▸ **Work order**:
Only the lines running from the line with "1280x720 pixels." to the end of the records below belong in the answer, each copied exactly.
--- Data records Enclosed Below ---
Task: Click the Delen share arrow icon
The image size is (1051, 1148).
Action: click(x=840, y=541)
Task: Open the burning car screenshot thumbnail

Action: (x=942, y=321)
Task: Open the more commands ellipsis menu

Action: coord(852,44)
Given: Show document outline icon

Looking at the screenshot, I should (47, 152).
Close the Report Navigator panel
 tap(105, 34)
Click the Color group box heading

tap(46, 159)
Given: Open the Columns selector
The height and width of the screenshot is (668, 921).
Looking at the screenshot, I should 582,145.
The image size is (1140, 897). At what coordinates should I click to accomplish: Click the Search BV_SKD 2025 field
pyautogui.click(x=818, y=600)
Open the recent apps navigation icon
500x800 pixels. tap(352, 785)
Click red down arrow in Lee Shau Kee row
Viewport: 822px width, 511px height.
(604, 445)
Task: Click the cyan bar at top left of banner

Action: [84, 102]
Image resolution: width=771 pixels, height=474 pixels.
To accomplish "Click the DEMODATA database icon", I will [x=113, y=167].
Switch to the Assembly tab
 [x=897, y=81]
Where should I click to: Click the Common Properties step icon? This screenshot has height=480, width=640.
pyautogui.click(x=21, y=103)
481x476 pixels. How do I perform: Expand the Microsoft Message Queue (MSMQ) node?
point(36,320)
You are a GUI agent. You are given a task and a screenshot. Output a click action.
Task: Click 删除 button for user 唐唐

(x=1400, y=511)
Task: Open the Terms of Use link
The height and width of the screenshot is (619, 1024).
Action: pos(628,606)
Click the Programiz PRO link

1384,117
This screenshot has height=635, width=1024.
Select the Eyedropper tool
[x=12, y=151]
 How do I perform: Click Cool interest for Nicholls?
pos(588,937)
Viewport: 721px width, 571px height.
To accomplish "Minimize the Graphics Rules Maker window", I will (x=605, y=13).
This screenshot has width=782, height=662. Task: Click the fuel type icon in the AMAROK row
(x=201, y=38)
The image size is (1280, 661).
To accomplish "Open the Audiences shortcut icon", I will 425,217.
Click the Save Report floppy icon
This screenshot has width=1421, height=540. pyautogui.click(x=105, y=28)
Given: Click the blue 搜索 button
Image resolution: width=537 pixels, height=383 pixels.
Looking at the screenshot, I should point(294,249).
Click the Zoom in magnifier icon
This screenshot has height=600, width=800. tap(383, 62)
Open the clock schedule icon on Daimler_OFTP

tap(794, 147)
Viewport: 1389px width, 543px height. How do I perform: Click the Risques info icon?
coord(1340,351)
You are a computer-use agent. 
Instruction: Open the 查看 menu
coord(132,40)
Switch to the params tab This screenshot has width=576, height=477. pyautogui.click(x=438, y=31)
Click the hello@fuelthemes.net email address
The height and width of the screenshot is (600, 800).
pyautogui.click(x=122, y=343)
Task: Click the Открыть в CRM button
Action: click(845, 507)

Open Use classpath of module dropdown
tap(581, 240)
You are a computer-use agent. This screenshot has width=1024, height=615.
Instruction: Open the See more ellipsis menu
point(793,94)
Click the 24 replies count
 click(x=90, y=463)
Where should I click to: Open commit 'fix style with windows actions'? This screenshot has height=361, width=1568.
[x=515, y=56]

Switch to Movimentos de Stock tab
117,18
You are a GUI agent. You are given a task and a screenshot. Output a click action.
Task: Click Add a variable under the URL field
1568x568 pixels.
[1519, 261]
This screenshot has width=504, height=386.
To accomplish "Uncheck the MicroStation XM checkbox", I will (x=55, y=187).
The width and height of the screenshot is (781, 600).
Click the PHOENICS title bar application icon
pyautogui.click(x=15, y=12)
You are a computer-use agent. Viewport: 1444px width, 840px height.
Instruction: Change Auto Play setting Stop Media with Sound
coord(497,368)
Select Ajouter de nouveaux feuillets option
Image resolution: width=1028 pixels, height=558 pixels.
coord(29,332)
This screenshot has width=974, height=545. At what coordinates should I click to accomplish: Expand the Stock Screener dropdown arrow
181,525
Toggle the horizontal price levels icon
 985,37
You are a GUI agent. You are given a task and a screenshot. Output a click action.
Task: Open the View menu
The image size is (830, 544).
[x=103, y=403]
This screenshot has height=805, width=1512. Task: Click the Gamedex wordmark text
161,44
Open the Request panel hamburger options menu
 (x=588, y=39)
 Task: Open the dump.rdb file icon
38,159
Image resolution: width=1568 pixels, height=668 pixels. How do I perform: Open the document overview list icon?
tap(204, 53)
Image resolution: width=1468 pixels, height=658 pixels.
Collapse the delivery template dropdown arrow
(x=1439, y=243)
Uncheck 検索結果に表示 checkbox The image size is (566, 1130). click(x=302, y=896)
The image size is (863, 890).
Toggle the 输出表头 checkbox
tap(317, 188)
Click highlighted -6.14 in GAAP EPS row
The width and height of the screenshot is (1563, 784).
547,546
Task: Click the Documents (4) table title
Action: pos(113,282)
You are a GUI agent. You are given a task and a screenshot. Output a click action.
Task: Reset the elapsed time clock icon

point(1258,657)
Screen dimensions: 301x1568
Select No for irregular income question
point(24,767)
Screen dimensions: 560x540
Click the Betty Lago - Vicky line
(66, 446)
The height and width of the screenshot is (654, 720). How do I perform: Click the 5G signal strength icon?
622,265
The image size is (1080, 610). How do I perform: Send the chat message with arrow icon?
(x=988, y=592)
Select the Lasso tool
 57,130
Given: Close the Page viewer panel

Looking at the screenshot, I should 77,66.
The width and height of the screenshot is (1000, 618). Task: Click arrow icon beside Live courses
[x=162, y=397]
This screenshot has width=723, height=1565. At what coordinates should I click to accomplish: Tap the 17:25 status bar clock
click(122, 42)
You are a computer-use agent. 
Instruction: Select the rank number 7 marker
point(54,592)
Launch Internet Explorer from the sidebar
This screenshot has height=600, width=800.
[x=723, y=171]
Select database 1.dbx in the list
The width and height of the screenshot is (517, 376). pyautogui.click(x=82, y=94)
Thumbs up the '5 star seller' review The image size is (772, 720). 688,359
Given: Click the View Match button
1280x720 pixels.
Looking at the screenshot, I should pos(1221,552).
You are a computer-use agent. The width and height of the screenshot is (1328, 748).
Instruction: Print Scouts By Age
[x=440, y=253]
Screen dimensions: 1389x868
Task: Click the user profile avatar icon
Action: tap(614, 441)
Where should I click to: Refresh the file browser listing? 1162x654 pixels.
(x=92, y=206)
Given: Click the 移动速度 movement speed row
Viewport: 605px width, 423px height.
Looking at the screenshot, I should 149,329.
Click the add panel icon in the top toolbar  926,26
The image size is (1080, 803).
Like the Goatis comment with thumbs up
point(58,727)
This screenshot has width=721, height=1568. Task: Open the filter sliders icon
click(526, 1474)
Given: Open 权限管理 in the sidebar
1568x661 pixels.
--- End of Enclosed Data records ---
▸ **Result of this exercise**:
1280x720 pixels.
Looking at the screenshot, I should pos(1221,552).
You are a computer-use agent. The width and height of the screenshot is (1328, 748).
Instruction: Print Scouts By Age
[x=440, y=253]
Screen dimensions: 1389x868
Task: Click the user profile avatar icon
Action: tap(614, 441)
Where should I click to: Refresh the file browser listing? 1162x654 pixels.
(x=92, y=206)
Given: Click the 移动速度 movement speed row
Viewport: 605px width, 423px height.
Looking at the screenshot, I should 149,329.
Click the add panel icon in the top toolbar  926,26
The image size is (1080, 803).
Like the Goatis comment with thumbs up
point(58,727)
This screenshot has width=721, height=1568. Task: Open the filter sliders icon
click(526, 1474)
Given: Open 权限管理 in the sidebar
1568x661 pixels.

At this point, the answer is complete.